Abstract	Menkes' disease, an inherited disorder of copper metabolism, is characterized by the accumulation of excess copper-metallothionein in certain tissues and cell types. Using cultured fibroblasts, we show that this is due to the ability of low concentrations of copper to induce metallothionein mRNA synthesis in Menkes' but not normal cells. We also show that copper, which is unusually toxic to Menkes' cells, induces the synthesis of 84 kd and 68 kd polypeptides tentatively identified as heat shock proteins. Transfection experiments with a cloned metallothionein fusion gene show that this is due to a defect in a diffusible factor involved in either metallothionein gene transcriptional regulation or copper metabolism.
Authors	A Leone, G N Pavlakis, D H Hamer
Journal	Cell (Cell) Vol. 40 Issue 2 Pg. 301-9 (Feb 1985) ISSN: 0092-8674 [Print] United States
PMID	3967294 (Publication Type: Journal Article)
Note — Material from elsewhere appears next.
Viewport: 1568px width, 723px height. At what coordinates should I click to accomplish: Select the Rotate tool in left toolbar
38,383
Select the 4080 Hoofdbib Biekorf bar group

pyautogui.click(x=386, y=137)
Chemical References	RNA, Messenger Copper Metallothionein
Topics	Brain Diseases, Metabolic (genetics) Copper (metabolism, toxicity) Gene Expression Regulation (drug effects) Humans Menkes Kinky Hair Syndrome (genetics, metabolism) Metallothionein (biosynthesis, genetics) Models, Biological Mutation RNA, Messenger (analysis) Transcription, Genetic (drug effects)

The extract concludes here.